## Provided information
Segment Open
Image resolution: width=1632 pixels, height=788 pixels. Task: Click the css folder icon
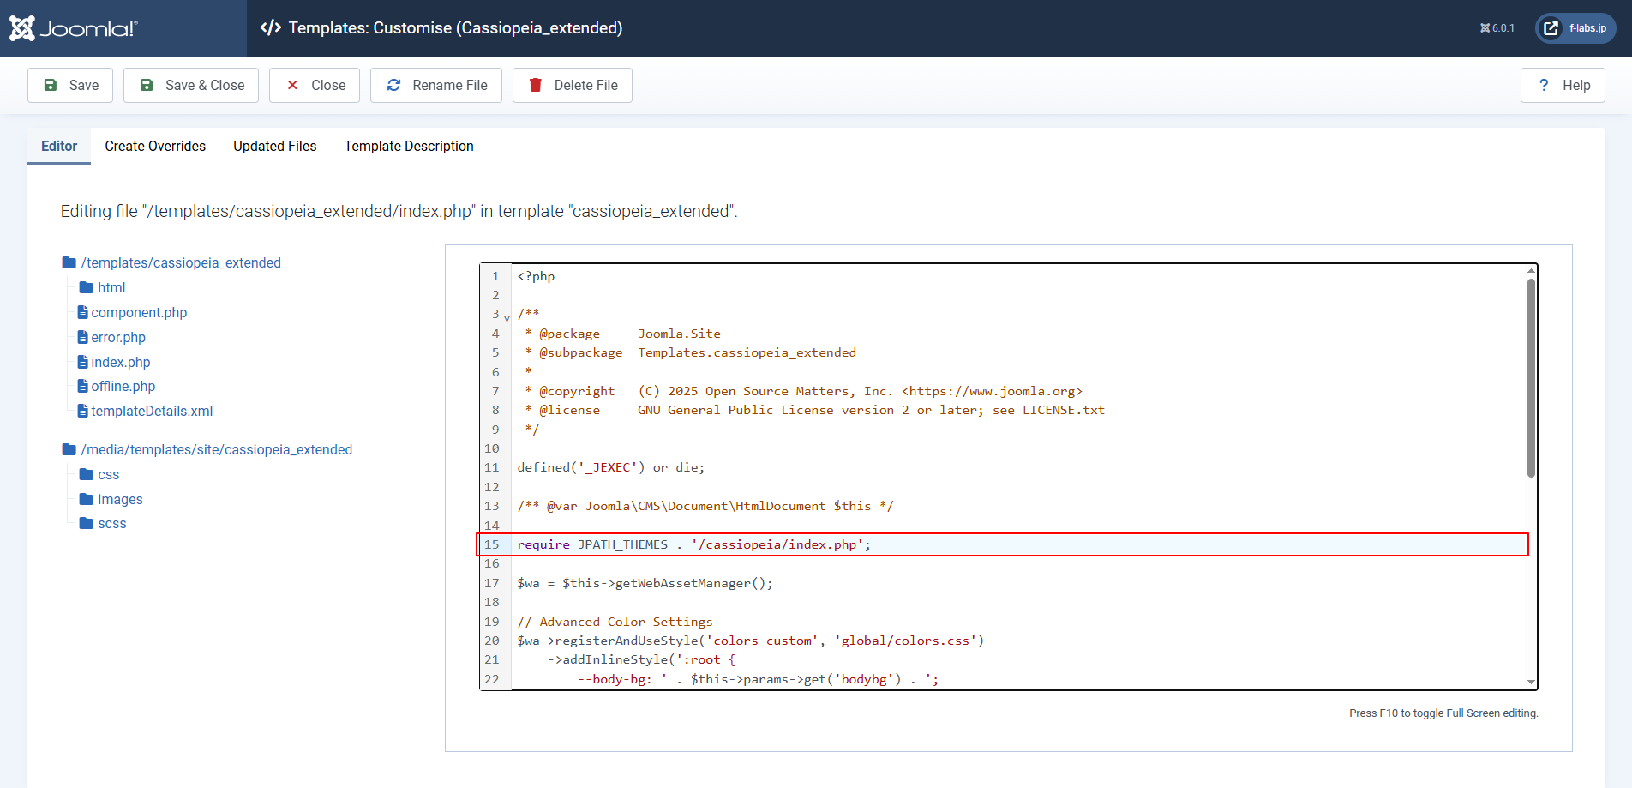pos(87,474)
Segment Closed
Segment Open
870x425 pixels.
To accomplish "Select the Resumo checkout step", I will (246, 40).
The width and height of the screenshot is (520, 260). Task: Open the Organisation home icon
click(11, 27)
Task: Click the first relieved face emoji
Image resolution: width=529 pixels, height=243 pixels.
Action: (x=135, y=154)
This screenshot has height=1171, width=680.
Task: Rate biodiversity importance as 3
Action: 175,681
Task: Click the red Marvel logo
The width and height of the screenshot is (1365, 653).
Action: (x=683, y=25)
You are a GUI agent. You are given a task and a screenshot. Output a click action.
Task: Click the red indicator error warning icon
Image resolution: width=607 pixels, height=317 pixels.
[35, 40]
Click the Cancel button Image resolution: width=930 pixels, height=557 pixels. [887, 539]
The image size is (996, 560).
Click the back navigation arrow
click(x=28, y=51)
Segment Closed
Segment Open
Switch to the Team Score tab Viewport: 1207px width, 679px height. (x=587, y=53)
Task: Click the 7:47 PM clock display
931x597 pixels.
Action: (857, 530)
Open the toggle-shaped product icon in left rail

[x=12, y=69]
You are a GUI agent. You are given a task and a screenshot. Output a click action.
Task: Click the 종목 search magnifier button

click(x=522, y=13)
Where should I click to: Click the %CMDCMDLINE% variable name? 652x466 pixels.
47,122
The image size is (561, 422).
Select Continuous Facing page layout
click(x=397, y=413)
Segment Closed
Within the material, find all lines that hold the word "size" and show them.

## Solution for this exercise
The image size is (996, 560).
The image size is (561, 422).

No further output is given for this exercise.